Ideata, scritta, diretta e interpretata da Evita Paleari, la ‘capocomica’ della compagnia, La Sposa Conveniente è la storia dei tre fratelli Taylor, Dorothy, Bartholemy e Dave, rampolli di una nobile famiglia inglese caduta in disgrazia economica, che stanno per essere travolti dai debiti lasciati dal loro defunto padre. A mali estremi, estremi rimedi: i due maschi pensano bene di sistemare la sorella col vecchio e donnaiolo, ma ricchissimo, conte Sheppard. Salvo poi pentirsi di tanto cinismo e cercando quindi di rimediare, fino a offrirsi di sostituirsi alla sorella per tenere a bada l’eccessiva vitalità del vecchio conte.

Due ore di puro divertimento, con gag esilaranti, battute scoppiettanti  e con un finale che cita il film Il matrimonio del mio migliore amico. Bravissima Evita Paleari nel ruolo di Dorothy e letteralmente da urlo Marco Berna e Alessandro Oteri nei panni dei due fratelli en travesti. Senza tralasciare, naturalmente, la bravura di Loredana Agosta, interprete della governante Grace, di Mauro Maggioni, il temuto conte Sheppard, che appare per pochi minuti alla fine, ma conquista subito la scena, e di Aurora Cecchettin, il fantasma della dolce mamma Taylor che ogni tanto appare recitando in rima.
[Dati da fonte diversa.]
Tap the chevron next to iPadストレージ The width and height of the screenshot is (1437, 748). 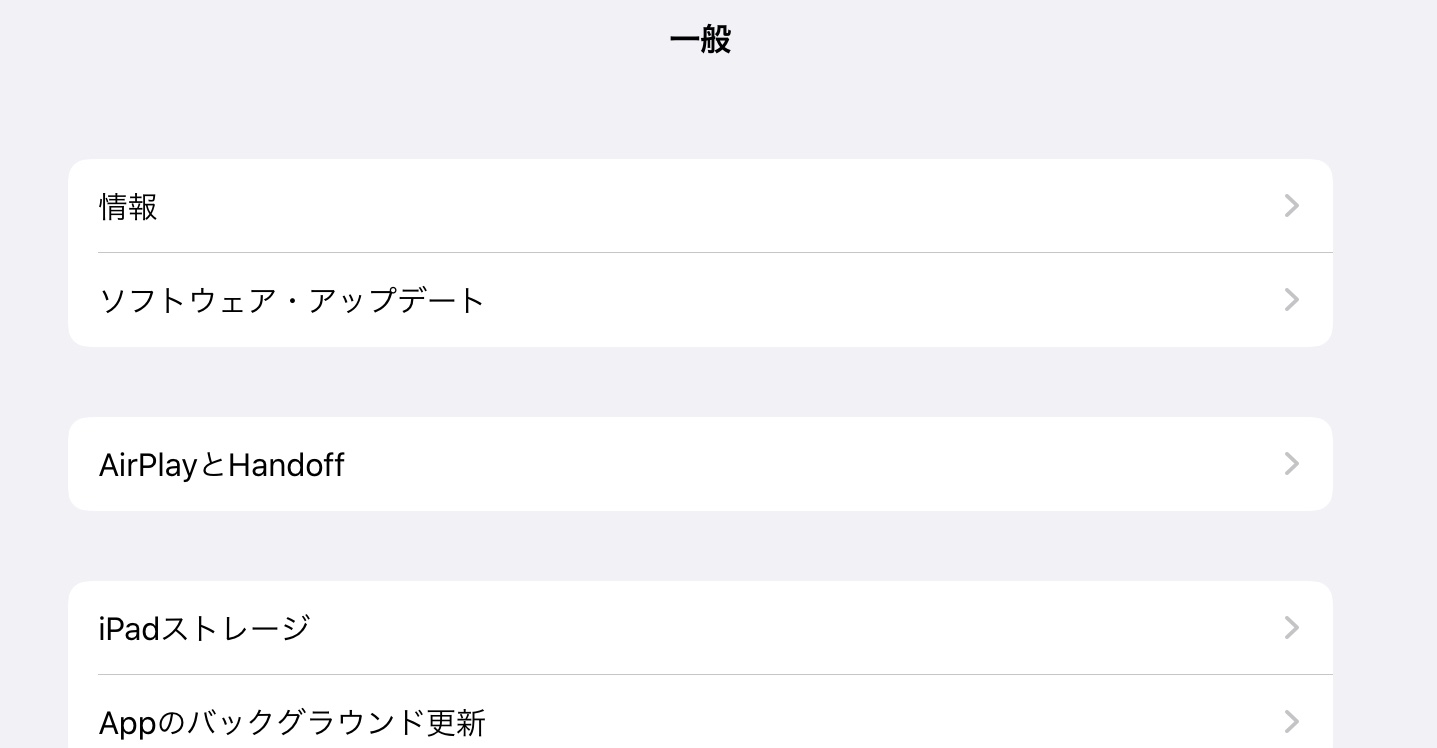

La compagnia teatrale Pasticcini & Fragole è attiva da sedici anni. Formata da attori non professionisti, è nata come gruppo di genitori che metteva in scena le fiabe per i propri figli della scuola dell’infanzia Cristo Re in zona Villa San Giovanni a Milano, ed è cresciuta nel corso del tempo in numero e in qualità.

La vulcanica Evita Paleari è anche scrittrice e, nel 2018, ha pubblicato il libro Per fare la segretaria devi avere le scarpe adatte, edito da Albatros, autobiografia autoironica sulla sua pluridecennale esperienza di segretaria di direzione in una delle aziende più importanti d’Italia.

Il ricavato della replica del 22 novembre è stato devoluto interamente in beneficenza a favore di African Dream Onlus, organizzazione no profit, fondata dai coniugi Vincenzo Baggio e Antonella Benigna, presenti in sala, che si occupa di sostenere progetti educativi e sanitari in Uganda e Zambia.